Les huîtres : faudrait voir à arrêter les conneries… mais, n’est-ce pas trop tard ?

L’huître tueuse a encore frappé, hé hé hé…
Ca faisait longtemps qu’il n’y avait pas eu un billet d’humeur sur ce blog, mais là , on a décroché le cocotier avec cette affaire de ces deux pauvres gens qui sont venus mourir à Arcachon en pleine interdiction sanitaire à contretemps.
A contretemps parce que, soit-disant, le préfet aurait tenté d’éviter de perturber la saison déjà un peu amochée par le climat d’août, en demandant d’opportuns complément d’expertises. Ainsi, l’arrêté d’interdiction qu’il aurait dû en principe (de précaution, ha ha !) prendre en plein été est tombée à la fin de la saison.
Rien de grave pour le tourisme si les ostréiculteurs chahutent un peu en septembre. N’est-ce pas ? Ca, c’était le WE dernier, feux de palettes et de pneus, lâcher de souris, escalade de bâtiments publics, plus quelques heurts… La nouvelle jetée Thiers ayant été incendiée l’an dernier, je crois qu’elle a été laissée tranquille cette année.
Parce que, il faut bien avouer que vu de l’extérieur, le scénario (pardon, le “Protcôle”) auquel sont soumises ces mignonnes souris, subissant l’injection d’extrait d’huîtres en concentration à peine imaginable et on s’étonne que quelques unes en crèvent ! Excusez-moi les scientifiques, mais vous avez intérêt à ramer dur si vous voulez nous faire gober la légitimité de ces interdictions.
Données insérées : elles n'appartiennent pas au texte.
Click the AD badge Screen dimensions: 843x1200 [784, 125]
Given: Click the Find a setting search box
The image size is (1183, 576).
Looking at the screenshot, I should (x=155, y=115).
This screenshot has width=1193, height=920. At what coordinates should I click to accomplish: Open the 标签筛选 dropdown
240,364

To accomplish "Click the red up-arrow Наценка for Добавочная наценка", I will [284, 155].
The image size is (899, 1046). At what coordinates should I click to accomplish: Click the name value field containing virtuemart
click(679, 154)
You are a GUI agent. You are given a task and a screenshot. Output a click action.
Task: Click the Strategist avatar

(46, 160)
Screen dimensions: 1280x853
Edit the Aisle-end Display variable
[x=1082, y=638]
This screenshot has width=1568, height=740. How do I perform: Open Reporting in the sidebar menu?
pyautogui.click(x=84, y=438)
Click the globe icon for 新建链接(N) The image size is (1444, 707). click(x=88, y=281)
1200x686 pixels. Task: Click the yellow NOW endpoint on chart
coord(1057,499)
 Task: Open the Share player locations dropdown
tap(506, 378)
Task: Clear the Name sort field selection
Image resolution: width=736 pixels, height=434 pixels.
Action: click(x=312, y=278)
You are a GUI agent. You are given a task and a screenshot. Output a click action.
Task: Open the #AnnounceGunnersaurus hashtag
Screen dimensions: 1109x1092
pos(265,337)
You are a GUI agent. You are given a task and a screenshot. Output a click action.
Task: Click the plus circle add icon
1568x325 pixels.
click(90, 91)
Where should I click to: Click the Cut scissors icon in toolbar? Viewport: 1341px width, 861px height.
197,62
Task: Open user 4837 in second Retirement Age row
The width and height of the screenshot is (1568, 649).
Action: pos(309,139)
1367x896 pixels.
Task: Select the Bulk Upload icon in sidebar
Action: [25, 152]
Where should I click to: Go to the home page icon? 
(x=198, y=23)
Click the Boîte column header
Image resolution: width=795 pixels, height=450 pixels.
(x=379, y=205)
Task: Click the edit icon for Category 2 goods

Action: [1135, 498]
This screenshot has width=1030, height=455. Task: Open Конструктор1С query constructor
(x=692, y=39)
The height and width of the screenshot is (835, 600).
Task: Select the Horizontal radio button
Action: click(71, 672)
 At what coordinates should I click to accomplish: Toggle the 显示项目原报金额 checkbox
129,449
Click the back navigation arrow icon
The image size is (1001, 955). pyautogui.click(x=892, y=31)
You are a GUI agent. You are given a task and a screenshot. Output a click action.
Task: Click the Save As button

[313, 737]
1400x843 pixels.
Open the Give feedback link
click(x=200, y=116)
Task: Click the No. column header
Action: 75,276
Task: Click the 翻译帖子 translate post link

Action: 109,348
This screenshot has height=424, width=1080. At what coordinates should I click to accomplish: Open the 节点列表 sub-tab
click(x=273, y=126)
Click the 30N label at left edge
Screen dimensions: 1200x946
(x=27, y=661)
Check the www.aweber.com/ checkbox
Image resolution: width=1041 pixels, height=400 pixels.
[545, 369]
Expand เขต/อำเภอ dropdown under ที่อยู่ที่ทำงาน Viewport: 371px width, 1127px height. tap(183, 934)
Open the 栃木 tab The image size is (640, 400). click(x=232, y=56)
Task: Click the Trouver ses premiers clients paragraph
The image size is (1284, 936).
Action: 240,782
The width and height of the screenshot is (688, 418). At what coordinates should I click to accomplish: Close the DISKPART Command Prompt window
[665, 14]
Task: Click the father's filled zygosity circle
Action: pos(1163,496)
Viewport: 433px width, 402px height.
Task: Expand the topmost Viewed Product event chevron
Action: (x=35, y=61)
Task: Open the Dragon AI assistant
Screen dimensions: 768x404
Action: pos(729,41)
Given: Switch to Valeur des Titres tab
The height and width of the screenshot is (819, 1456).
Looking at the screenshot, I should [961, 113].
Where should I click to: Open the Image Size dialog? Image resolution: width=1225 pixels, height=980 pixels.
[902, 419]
Ah, c’est pas vous ? C’est qui ? Le principe de précaution. Ben voyons, bonne affaire pour le Préfet : maintenant, il est dans le préambule de la constitution ! “C’est pas moi non plus ; j’ai pas le choix : c’est une décision constitutionnelle d’ordre public”. Elle a bon dos la constitution; des fois, on aimerait qu’elle protège ou promeuve d’autres causes non moins légitimes que la santé publique des mangeurs d’huîtres. Tiens, au fait, il en dit rien sur les bidaous le Préfet ? Sur le tabac et le pinard non plus d’ailleurs.
Alors, évidemment, les deux personnes qui sont venues défunter (toute ma sympathie à leurs familles, sincère) d’on ne sait encore quoi, elles ont joué bien malgré elles un bien curieux rôle dans le genre scandaleux, les huîtres de la mort qui tue ont encore frappé ! Heureusement que Sarkozy n’en a pas mangé ! Ces inconscients d’ostréiculteurs qui regimbent à se faire harakiri avec le couteau à désatroquer au motif mesquin de leurs gagne pain de campagne. La même année ou le lobby des restaurateurs et du fisc réunis, armés de la poigne ferme du même Préfet, leur interdit de continuer à créer de véritables dégustations en front de mer en leur imposant de réduire ces dégustations au fruste triptyque huîtres, pâté, vin blanc.
L’aubaine était trop belle.
Oui mais, pour qui ?
Au delà du principe de précaution dont nul ne songerait à se plaindre, qui avait intérêt à modeler et médiatiser cet amalgame entre deux décès inexpliqués et le calvaire de quelques souris de laboratoire ?
Qui ?


Le Vendredi 22 septembre 2006 à 11:08
Bien possible mais il est tout aussi péremptoire d’affirmer que le test de la souris (j’acorde volontiers qu’il est assez rare pour un amateur même passionné de s’injecter de l’huitre concentrée!) est inepte que le contraire. Je me demande bien qu’elle aurait été ta réaction si le préfet, passant outre les résultats, avait autorisé la consommation et que quelques dizaines de dégustateurs avaient défunctés?
Le sujet qui me parait le plus important n’est pas tant de savoir si les huîtres sont propres à la consommation mais pourquoi tous les ans il y a des interrogations. Nous savons tous que le Bassin est de moins en moins propice au développement de la vie marine. C’est bien là qu’il fautdrait agir et j’aimerai mieux voir les maires s’activer à inverser la tendance qu’à faire les neuneu démagogues à la tête de manifestations.
Par ailleurs, je fais partie de ces connards de contribuables qui aimeraient bien que les ostréiculteurs, les agriculteurs, les éleveurs et autres professions en -eurs vivent de leur travail et qui sont condamner à payer sur leurs impôts les dégradations de bâtiments publics commises en toute impunité (la plupart du temps, l’arrestation des coupables menaçants de révolution) par les énergumènes de la bande.